WORK REQUEST:
In the records below, find each line containing the word "Uncheck" and copy it.

----- STUDY MATERIAL -----

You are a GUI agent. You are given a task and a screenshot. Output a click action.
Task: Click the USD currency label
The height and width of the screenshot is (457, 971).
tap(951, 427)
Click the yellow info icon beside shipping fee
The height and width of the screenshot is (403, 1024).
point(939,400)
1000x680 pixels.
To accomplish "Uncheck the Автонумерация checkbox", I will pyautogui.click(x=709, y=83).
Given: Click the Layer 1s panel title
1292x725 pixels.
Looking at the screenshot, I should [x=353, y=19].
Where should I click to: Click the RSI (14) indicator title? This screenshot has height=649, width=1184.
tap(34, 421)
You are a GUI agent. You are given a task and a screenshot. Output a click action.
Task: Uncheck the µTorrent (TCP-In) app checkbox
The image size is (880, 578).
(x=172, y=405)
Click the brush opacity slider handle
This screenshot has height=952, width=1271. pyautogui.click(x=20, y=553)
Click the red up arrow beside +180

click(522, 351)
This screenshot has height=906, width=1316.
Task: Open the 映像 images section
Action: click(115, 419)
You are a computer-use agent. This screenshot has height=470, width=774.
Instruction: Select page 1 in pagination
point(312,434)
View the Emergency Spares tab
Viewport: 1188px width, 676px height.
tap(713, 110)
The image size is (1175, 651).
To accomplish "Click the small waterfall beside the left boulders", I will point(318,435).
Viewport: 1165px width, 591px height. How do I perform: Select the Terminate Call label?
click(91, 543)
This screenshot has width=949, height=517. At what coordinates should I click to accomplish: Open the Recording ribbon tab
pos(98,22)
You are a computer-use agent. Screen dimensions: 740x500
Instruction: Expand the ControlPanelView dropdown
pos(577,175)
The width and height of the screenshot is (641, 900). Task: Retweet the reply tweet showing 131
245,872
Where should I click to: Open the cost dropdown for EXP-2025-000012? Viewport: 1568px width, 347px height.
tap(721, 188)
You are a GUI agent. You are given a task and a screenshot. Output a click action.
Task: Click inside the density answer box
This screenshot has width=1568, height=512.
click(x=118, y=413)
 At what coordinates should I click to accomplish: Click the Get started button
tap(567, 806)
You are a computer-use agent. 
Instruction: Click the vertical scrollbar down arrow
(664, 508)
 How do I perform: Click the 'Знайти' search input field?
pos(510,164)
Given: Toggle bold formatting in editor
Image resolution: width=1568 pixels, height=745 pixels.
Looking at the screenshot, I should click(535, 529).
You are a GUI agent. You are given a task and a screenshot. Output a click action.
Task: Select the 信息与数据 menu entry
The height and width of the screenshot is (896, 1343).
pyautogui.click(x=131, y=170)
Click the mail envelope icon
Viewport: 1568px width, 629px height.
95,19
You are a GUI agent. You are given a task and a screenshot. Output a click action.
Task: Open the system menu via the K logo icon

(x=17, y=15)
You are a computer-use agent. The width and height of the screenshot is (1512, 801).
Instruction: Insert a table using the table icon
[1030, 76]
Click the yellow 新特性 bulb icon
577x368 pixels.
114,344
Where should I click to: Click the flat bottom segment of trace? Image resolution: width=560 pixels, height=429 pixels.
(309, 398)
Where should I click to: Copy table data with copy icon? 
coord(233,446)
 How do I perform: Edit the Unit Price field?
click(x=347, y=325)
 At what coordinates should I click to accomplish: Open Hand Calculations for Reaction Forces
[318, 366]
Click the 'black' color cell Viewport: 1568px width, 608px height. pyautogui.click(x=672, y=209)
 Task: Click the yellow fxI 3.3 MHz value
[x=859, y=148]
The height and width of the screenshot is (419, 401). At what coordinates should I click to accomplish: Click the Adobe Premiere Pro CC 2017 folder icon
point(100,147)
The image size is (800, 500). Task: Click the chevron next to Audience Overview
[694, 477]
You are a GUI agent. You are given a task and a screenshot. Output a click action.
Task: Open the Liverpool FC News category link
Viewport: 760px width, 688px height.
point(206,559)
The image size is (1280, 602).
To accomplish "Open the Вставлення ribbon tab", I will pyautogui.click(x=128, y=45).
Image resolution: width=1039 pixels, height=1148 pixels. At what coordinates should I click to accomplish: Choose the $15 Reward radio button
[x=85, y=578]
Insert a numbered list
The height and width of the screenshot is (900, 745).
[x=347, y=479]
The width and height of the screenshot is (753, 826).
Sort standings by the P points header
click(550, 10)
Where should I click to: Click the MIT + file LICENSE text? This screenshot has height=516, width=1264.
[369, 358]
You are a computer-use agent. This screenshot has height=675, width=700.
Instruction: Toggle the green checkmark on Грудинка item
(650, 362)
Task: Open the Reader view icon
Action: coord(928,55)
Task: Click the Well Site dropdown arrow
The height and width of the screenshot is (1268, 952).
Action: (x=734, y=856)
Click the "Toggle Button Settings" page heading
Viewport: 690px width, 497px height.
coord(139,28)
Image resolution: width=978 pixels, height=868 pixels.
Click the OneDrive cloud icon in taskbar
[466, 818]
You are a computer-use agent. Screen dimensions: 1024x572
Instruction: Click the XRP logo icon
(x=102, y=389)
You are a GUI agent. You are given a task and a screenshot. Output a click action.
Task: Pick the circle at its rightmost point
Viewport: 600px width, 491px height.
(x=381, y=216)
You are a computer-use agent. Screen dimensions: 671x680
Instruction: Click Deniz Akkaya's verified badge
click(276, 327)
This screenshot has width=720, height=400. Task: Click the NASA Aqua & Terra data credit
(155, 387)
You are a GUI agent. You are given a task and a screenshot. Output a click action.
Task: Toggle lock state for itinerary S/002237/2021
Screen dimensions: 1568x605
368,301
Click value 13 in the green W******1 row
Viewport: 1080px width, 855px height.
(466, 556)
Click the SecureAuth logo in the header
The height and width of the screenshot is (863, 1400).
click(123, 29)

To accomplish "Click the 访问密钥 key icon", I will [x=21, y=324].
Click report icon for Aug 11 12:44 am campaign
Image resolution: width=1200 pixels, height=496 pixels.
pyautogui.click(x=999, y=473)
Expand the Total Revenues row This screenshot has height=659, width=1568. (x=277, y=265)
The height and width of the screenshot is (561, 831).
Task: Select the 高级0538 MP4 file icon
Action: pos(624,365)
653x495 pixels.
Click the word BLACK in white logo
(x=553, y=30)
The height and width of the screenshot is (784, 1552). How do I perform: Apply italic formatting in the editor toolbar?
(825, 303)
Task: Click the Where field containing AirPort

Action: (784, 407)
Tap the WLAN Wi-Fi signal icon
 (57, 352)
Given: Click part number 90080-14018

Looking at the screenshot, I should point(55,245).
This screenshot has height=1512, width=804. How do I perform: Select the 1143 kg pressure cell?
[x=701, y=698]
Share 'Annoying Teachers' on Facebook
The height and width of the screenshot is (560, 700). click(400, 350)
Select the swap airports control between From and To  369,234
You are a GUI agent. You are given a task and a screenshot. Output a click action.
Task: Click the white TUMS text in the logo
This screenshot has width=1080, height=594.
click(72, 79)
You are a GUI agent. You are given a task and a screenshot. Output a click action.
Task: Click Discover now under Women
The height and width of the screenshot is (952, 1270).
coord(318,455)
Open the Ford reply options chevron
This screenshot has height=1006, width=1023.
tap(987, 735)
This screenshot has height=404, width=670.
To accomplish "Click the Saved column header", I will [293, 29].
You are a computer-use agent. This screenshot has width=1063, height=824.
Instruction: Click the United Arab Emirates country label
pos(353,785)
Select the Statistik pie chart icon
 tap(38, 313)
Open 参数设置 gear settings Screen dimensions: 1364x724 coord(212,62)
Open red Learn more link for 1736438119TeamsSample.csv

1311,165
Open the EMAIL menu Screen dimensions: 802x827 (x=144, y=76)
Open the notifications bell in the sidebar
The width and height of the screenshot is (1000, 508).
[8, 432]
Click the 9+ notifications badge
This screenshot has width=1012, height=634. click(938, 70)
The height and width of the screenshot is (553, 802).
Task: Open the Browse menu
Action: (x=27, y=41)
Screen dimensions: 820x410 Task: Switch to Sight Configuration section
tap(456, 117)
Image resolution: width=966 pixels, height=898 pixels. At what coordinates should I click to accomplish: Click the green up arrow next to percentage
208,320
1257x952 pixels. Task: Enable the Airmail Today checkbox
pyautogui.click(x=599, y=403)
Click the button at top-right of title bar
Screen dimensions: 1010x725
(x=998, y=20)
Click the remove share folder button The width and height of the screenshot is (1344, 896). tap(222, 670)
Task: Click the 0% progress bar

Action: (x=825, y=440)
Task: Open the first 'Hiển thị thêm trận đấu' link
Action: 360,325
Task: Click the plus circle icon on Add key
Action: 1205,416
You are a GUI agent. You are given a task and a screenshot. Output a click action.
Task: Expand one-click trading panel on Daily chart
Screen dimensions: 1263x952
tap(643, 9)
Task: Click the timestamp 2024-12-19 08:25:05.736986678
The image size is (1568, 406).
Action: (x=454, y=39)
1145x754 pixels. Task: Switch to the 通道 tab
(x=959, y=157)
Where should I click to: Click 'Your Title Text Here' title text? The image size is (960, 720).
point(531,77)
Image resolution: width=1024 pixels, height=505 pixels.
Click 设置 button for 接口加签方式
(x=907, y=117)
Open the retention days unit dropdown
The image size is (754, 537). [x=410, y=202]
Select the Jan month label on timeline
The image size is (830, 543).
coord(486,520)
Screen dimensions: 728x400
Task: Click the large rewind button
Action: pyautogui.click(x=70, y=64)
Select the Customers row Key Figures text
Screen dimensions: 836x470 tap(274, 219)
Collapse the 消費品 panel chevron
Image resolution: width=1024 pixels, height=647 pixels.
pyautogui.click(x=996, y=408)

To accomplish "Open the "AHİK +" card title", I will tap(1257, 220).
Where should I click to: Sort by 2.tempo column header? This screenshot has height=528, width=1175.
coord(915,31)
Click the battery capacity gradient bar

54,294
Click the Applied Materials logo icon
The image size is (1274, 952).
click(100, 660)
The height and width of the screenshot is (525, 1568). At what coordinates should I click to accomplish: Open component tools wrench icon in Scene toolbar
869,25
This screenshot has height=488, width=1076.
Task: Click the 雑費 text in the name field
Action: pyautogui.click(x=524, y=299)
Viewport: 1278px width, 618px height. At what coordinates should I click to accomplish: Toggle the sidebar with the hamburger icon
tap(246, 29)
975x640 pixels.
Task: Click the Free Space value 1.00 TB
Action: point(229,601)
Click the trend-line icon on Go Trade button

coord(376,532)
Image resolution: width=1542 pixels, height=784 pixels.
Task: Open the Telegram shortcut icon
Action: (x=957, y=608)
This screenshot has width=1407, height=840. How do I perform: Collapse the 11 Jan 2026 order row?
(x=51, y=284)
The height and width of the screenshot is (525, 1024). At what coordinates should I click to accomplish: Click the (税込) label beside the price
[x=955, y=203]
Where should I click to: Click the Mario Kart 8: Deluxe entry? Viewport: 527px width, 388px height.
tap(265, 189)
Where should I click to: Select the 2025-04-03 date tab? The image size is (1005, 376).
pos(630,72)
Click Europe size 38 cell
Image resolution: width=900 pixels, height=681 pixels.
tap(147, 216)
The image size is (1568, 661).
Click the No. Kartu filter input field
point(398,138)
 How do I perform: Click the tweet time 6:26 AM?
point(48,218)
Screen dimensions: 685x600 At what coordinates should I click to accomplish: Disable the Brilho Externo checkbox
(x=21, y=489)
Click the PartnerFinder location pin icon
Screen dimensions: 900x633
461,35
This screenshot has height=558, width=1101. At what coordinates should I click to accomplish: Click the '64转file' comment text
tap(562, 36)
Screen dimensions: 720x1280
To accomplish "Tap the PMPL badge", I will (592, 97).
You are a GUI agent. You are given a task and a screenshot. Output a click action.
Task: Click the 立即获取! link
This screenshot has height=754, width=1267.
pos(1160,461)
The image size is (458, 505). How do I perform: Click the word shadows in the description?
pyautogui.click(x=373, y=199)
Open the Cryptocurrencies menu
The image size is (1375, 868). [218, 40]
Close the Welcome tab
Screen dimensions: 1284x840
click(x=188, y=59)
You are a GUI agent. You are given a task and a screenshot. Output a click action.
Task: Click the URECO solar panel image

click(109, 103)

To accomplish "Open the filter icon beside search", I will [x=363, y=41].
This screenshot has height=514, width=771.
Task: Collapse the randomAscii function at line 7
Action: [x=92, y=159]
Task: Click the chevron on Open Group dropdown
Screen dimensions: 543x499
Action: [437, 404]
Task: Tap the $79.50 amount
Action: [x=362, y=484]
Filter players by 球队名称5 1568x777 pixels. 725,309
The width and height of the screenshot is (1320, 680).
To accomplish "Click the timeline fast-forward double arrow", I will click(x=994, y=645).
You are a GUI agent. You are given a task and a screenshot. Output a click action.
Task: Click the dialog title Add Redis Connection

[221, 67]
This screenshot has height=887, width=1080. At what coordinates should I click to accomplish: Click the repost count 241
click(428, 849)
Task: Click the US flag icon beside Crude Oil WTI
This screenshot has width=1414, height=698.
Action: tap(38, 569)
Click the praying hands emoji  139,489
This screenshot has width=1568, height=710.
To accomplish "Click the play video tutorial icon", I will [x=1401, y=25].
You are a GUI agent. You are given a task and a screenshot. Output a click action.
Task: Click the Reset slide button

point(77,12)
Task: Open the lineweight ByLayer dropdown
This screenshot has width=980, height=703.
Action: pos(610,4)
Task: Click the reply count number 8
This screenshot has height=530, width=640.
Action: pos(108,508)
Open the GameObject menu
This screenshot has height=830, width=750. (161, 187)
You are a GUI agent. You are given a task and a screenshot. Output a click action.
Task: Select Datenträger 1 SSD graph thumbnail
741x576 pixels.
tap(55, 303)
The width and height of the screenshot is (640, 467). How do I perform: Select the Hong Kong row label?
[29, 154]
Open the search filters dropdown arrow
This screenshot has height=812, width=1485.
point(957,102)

-----

ANSWER SECTION:
To accomplish "Uncheck the Автонумерация checkbox", I will pyautogui.click(x=709, y=83).
Task: Uncheck the µTorrent (TCP-In) app checkbox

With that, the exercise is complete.